**EXERCISE DETAILS**
The expected result is every line of the records, printed exactly.

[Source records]
==================================================

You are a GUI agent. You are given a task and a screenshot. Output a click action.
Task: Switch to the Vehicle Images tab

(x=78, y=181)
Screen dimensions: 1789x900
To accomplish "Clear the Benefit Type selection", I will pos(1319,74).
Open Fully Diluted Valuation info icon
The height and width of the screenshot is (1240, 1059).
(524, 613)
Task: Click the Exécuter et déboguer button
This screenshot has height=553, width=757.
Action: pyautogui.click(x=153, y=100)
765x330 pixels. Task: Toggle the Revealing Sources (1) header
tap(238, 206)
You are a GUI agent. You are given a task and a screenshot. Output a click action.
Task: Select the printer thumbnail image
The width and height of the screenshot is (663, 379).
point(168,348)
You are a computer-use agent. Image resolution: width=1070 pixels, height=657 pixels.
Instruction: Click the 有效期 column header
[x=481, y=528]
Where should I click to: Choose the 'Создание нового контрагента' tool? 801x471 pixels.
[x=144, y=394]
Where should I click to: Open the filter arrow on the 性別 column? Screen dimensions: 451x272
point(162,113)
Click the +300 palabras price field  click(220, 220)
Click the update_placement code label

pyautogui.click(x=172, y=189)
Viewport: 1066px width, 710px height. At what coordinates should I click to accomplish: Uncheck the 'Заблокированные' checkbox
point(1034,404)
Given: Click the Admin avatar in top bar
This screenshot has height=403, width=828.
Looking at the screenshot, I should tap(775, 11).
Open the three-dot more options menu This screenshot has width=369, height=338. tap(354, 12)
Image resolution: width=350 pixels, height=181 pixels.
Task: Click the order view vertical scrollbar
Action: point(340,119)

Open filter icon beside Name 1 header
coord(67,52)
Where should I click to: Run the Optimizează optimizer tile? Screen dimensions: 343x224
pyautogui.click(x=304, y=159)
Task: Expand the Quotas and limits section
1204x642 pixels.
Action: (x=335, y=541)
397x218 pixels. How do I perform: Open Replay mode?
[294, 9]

==================================================

**SOLVED EXERCISE**
You are a GUI agent. You are given a task and a screenshot. Output a click action.
Task: Switch to the Vehicle Images tab

(x=78, y=181)
Screen dimensions: 1789x900
To accomplish "Clear the Benefit Type selection", I will pos(1319,74).
Open Fully Diluted Valuation info icon
The height and width of the screenshot is (1240, 1059).
(524, 613)
Task: Click the Exécuter et déboguer button
This screenshot has height=553, width=757.
Action: pyautogui.click(x=153, y=100)
765x330 pixels. Task: Toggle the Revealing Sources (1) header
tap(238, 206)
You are a GUI agent. You are given a task and a screenshot. Output a click action.
Task: Select the printer thumbnail image
The width and height of the screenshot is (663, 379).
point(168,348)
You are a computer-use agent. Image resolution: width=1070 pixels, height=657 pixels.
Instruction: Click the 有效期 column header
[x=481, y=528]
Where should I click to: Choose the 'Создание нового контрагента' tool? 801x471 pixels.
[x=144, y=394]
Where should I click to: Open the filter arrow on the 性別 column? Screen dimensions: 451x272
point(162,113)
Click the +300 palabras price field  click(220, 220)
Click the update_placement code label

pyautogui.click(x=172, y=189)
Viewport: 1066px width, 710px height. At what coordinates should I click to accomplish: Uncheck the 'Заблокированные' checkbox
point(1034,404)
Given: Click the Admin avatar in top bar
This screenshot has height=403, width=828.
Looking at the screenshot, I should tap(775, 11).
Open the three-dot more options menu This screenshot has width=369, height=338. tap(354, 12)
Image resolution: width=350 pixels, height=181 pixels.
Task: Click the order view vertical scrollbar
Action: point(340,119)

Open filter icon beside Name 1 header
coord(67,52)
Where should I click to: Run the Optimizează optimizer tile? Screen dimensions: 343x224
pyautogui.click(x=304, y=159)
Task: Expand the Quotas and limits section
1204x642 pixels.
Action: (x=335, y=541)
397x218 pixels. How do I perform: Open Replay mode?
[294, 9]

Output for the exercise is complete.